Brasileiros – Percebe-se que você deu novos direcionamentos à carreira, muito em função de alguns fracassos de público… O Rei e Eu ficou trinta anos em cartaz na Broadway.
J.T. – É. Mas não foi por vaidade. Eu me questionei: “Peraí, se isso não está lotando, talvez seja porque o público não está interessado”. Não poderia continuar fazendo só as coisas que eu amo, que me realizam. Teatro não pode ser terapia para mim, ou para o meu idealismo. Não posso impor ao público obras literárias profundas demais, só porque eu acho importantes. Pensei: “Será que não existe um ponto, onde eu possa fazer alguma coisa que agrade ao público, sem nivelar por baixo?”. Eu amo o teatro musical, porque venho percebendo há anos que ele junta o lado mais popular com o erudito. Reúne dança, canto, atores. O brasileiro é muito ligado a essa coisa primitiva do teatro grego antigo, no qual o artista vem cantar e dançar. O teatro só de texto tem de ser assimilado pelo intelecto. Acho que o espectador de hoje é tão assaltado e bombardeado pelas sensações visuais que o intelecto fica um pouco preguiçoso. Como não sei fazer televisão e nem cinema, resta-me o teatro.

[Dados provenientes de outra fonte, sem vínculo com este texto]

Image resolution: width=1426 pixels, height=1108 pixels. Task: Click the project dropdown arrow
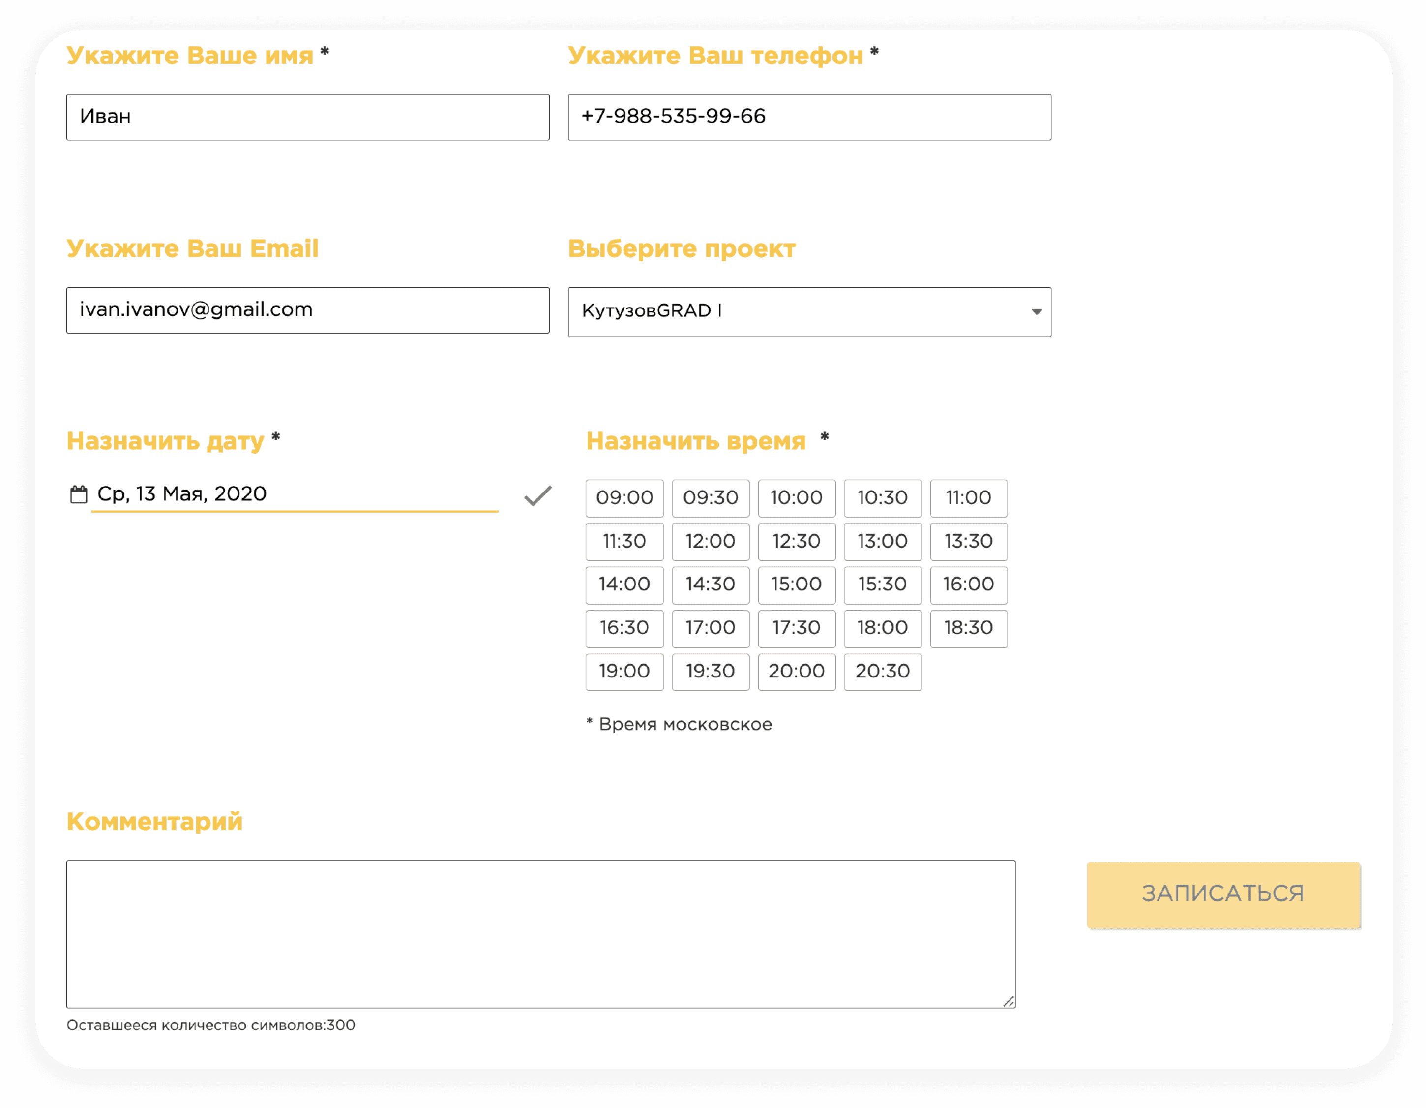point(1036,312)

Brasileiros – Por que montar Evita?
J.T. – Das peças de Andrew Lloyd Webber, Evita é a melhor. É a única que não envelheceu musicalmente. As outras são um pouco cafonas. Evita é mais sólida e tem o personagem histórico, real, fascinante. Tenho fotos de meus pais ao lado de Peron e Evita, em Buenos Aires. Sei que a audição para escolher a intérprete da personagem Evita não será nada fácil, pois a partitura da peça é complicadíssima e exige que a atriz seja boa não só de interpretação, como também de canto, dança e carisma. Estou começando a me preparar para as audições que possivelmente serão em julho. Evita é a personagem mais importante do teatro musical e virou uma espécie de figura pop, depois que a cantora Madonna a interpretou no filme Evita (de Alan Parker – 1996), que mesmo não tendo lá essa voz, conseguiu interpretar bem a personagem.